Hard Love

by Ellen Wittlinger
Reviewed by Lesléa Newman

Even in the twenty-first century, life for teenage lesbians can be difficult, but at least now there are out, proud role models to look up to. In addition to the three M’s: Martina, Melissa and Missy, the tennis star, rock legend and mountain bike goddess respectively, add Marisol, a self-proclaimed “Puerto Rican Cuban Yankee Cambridge, Massachusetts, rich spoiled lesbian private-school gifted-and-talented writer virgin looking for love.” (pg. 9) Marisol is the heroine of Ellen Wittlinger’s young adult novel Hard Love, and though she is a fictional character, like the other “M’s” she is larger than life and utterly remarkable.

Hard Love is narrated by John Galardi, who is having a miserable time in high school. John tells the reader with the book’s first sentence that he is “immune to emotion” and has one friend, Brian, of which he says:

“We recognized each other the first day we met—two hollow souls trying to pass for normal. Together we still add up to zero, but at least our hopelessness has a twin.” (pg. 3)
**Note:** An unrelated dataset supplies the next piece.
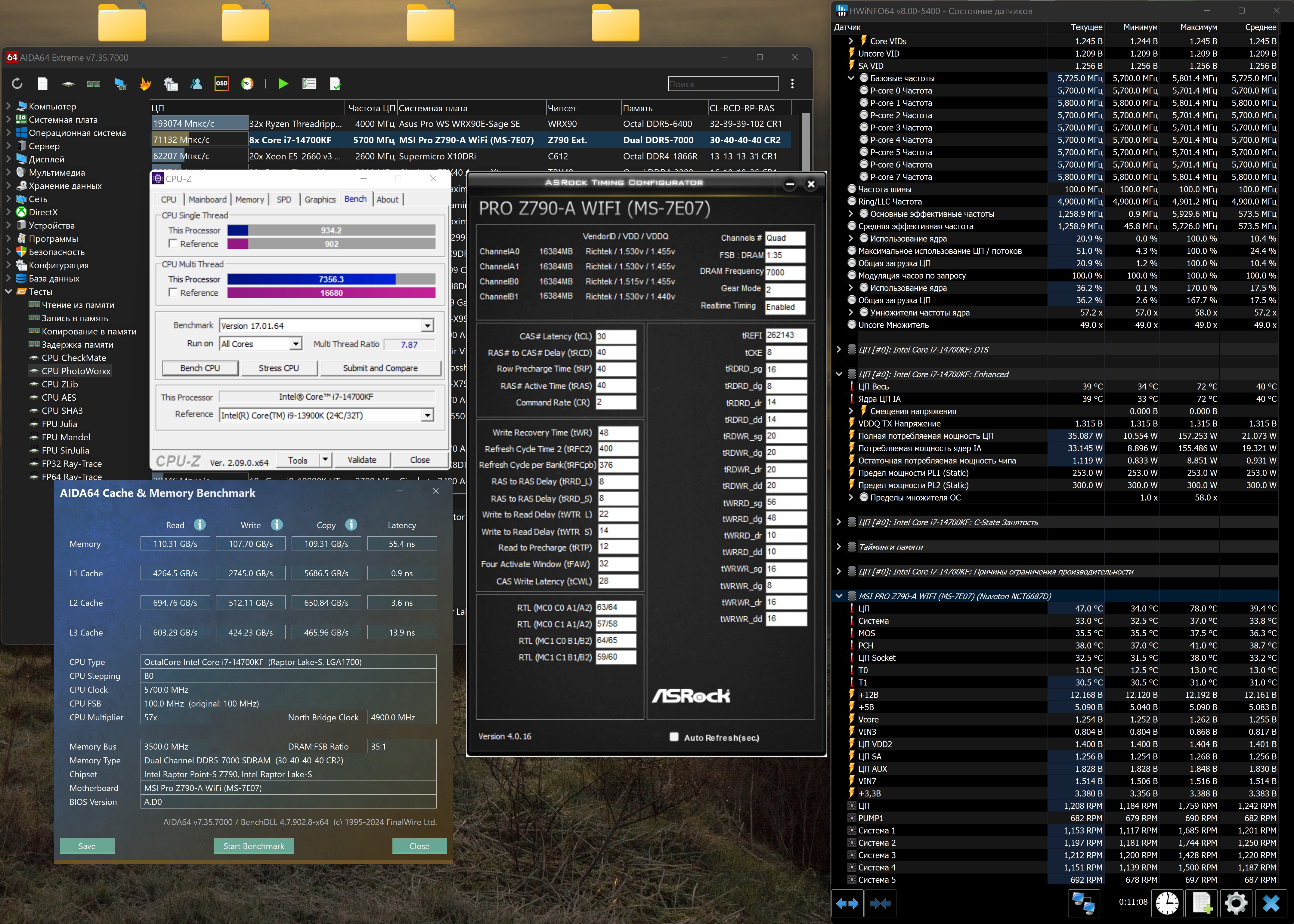Click the OSD panel toolbar icon
Viewport: 1294px width, 924px height.
pyautogui.click(x=221, y=84)
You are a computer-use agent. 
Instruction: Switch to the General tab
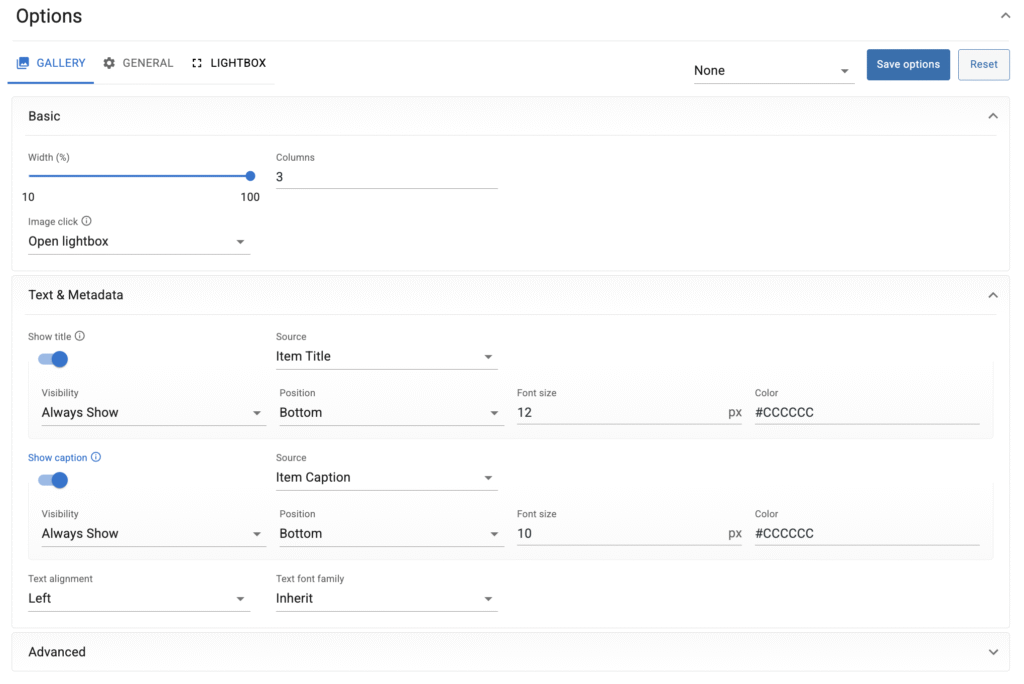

John’s home life is no walk in the park either. During the week he lives in suburban Darlington, with his mother who will not physically touch him (no handshakes, no hugs). On weekends he is shipped off to Boston to be with his father who eats dinner with John on Friday nights and then deserts him for the rest of the weekend. On one of these visits, John finds a stack of zines in the entryway to Tower Records, and discovers a whole new world. John gets so into zines that he creates his own, Bananafish, which he fills with his own writing. John also creates an alter-ego for himself, Giovanni. And it is Giovanni who meets Marisol one Saturday morning as she is dropping off the newest copy of her zine, Escape Velocity.

The two strike up an unlikely, but intense friendship. John, known as Giovanni to Marisol, has never met anyone like her. Marisol does not usually hang out with someone who might be “some crazy person who thinks he could turn me straight.” (pg. 24) What cements their friendship is their hatred of high school and their love of writing.

John now has something to look forward to, his weekend meetings with Marisol. They help him forget his troubles: his mom may be marrying her boyfriend Al who wants the family to move to a new town, and his friend Brian has finally met a girl and wants John to find someone to take to the Junior Prom so they can double date. John writes about it all in his zine, and learns how writing can reveal the truth:

“That’s what I love about writing. Once you get the words down on paper, in print, they start to make sense. It’s like you don’t know what you think until it dribbles from your brain down your arm and into your hand and out through your fingers and shows up on the computer screen, and you read it and realize: That’s really true; I believe that.” (pg. 7)

John also learns how lies can get you in trouble. He lies to Brian by telling him he has a girlfriend in Boston. Brian of course wants John to ask his girlfriend to the Junior Prom. Worse than that, John lies to himself. He pretends he has no sexuality or feelings and that he isn’t falling in love with Marisol. After Marisol takes John to an Ani DiFranco concert, she feels she “owes him one” and reluctantly agrees to go with him to the Junior Prom. Marisol thinks they are going “to sort of goof on the whole thing” while John gives in to his fantasies that Marisol is really his girlfriend. Of course the whole thing blows up in both of their faces and John is devastated:

“I watched her walk away, first thinking: good riddance—who needs this abuse? And then after a minute thinking: She never really understood me anyway. Which, rapidly changed to: I never understood her at all. And before long I was watching her small back disappear and thinking: There goes the only person who ever gave a damn about me.” (pg. 164)

All is not lost however. John and Marisol get together one last time, to go to a zine conference in Provincetown. And while they are both sincerely interested in zines, each of them has a have different agenda for the weekend: John wants to spend time with Marisol; Marisol, who has heard that Provincetown is “very gay” wants to meet more people like herself. Both John and Marisol learn a lot about themselves and each other that weekend, and resolve their friendship. Without giving away the book’s ending, rest assured that Marisol does not go straight, fall for John and ride off into the sunset with him to live happily ever after.

Wittlinger has her finger on the pulse of the teenage population; she welds sarcasm with this best of them. In addition, the novel is interspersed with well-written zine articles and poems in the voices of Marisol, Giovanni, and others. The novel is amusing, heartbreaking, and hopeful, like life. And though it is technically a young adult novel, it has immense crossover appeal. One of the missing ingredients in my own adolescence was books about strong female teenagers, let alone strong lesbian teenagers. Reading this book is one step in making up for that lack. As the bumper sticker says, “It’s never too late to have a happy childhood.”